Yet this won’t be the first time the Fed set its sights on Main Street businesses.

In this post, I’ll first review the origins and outlines of the Fed’s latest lending scheme. Then I’ll tell the story of its mostly forgotten predecessor: a lending program based on a now-defunct Federal Reserve Act amendment that was also supposed to encourage the Fed to lend to smaller non-bank businesses.

I hope the story of that former program may shine a light on some potential pitfalls along the road down which the Fed plans to venture. But even if it doesn’t, it seems worth telling.

A Big-Business Bailout?

Of the many emergency facilities the Fed has launched since the start of the Great Corona Crash, none has been more controversial than the Primary Market Corporate Credit Facility (PMCCF), a Special Purpose Vehicle through which the Fed will support “severely distressed industries.” The facility allows the Fed to either lend directly to firms in these industries or to purchase their bonds directly from them, with the aim of keeping them open so they can go on supplying necessary goods and services, and so that their workers can stay employed.

Why is the PMCCF controversial? Mainly because it supports only large, investment-grade companies, and is being backstopped to the tune of $10 billion by the U.S. Treasury. That’s led the setup’s (mostly Democratic) critics to assail it as part of a  “bailout for corporate America” and a Wall Street “slush fund.”  West Virginia Senator Joe Manchin spoke for many when, before a procedural vote on Sunday, March 22nd, he declared himself  “more worried about bailing out main street and keeping small businesses in operation.”

Main Street’s Turn

It didn’t take long, though, for the Fed to address Senator Manchin’s concerns: on the very next day it announced plans for a Main Street Lending Program aimed at small and midsize businesses. Fed staff haven’t yet worked out all of the plan’s details—on March 27th they were still “working furiously” on them. But Fed officials have said that, instead of lending directly to businesses, the Fed will use banks and credit unions to “funnel short-term financing” from it to them.
· · · · ·
> [Stated goal A]
Reproduce the part of the passage about Fed lending that opens with the words containing "I hope the story" and closes with "A Big-Business Bailout?".
> [Stated goal B]
Translate into Spanish this sentence from the passage about Fed lending: "I hope the story of that former program may shine a light on some potential pitfalls along the road down which the Fed plans to venture."
> [Stated goal C]
For each statement, say yes or no according to the passage about Fed lending, and quote the words that decide it: (i) The U.S. Treasury is backing the PMCCF with $10 billion. (ii) Under the Main Street Lending Program, the Fed will lend directly to businesses. (iii) The Fed announced the Main Street Lending Program the day after Senator Manchin's remarks.

> [Information provided]
· · · · ·
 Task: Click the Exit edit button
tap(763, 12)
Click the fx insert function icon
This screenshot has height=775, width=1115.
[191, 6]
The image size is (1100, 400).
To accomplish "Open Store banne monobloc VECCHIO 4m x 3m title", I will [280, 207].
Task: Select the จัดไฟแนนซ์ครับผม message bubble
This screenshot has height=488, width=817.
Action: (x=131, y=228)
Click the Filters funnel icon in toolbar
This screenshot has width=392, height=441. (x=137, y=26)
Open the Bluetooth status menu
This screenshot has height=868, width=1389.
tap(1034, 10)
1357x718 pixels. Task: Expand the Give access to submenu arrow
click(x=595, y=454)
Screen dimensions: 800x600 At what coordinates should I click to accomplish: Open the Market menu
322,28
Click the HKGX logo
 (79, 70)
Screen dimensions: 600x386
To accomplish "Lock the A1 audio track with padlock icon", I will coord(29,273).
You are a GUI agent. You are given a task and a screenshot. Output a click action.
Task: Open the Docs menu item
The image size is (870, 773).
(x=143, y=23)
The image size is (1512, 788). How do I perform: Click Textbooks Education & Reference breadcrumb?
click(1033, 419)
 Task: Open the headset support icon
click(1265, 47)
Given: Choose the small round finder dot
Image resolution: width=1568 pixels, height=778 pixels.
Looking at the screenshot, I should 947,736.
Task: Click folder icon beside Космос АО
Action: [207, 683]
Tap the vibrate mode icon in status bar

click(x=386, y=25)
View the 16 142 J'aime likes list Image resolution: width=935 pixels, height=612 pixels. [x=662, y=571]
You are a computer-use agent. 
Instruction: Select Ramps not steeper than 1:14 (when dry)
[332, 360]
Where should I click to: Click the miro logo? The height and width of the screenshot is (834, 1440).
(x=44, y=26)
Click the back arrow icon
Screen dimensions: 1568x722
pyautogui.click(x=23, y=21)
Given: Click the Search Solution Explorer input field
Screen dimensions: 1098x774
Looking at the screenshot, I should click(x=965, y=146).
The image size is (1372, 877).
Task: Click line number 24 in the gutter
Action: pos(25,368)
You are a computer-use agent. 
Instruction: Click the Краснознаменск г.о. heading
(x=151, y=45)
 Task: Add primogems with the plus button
· · · · ·
> [Correct result A]
I hope the story of that former program may shine a light on some potential pitfalls along the road down which the Fed plans to venture. But even if it doesn’t, it seems worth telling.

A Big-Business Bailout?

> [Correct result B]
Espero que la historia de ese programa anterior pueda arrojar luz sobre algunos posibles escollos en el camino por el que la Fed planea aventurarse.

> [Correct result C]
(i) Yes: "is being backstopped to the tune of $10 billion by the U.S. Treasury"
(ii) No: "instead of lending directly to businesses, the Fed will use banks and credit unions to “funnel short-term financing” from it to them"
(iii) Yes: "on the very next day it announced plans for a Main Street Lending Program aimed at small and midsize businesses"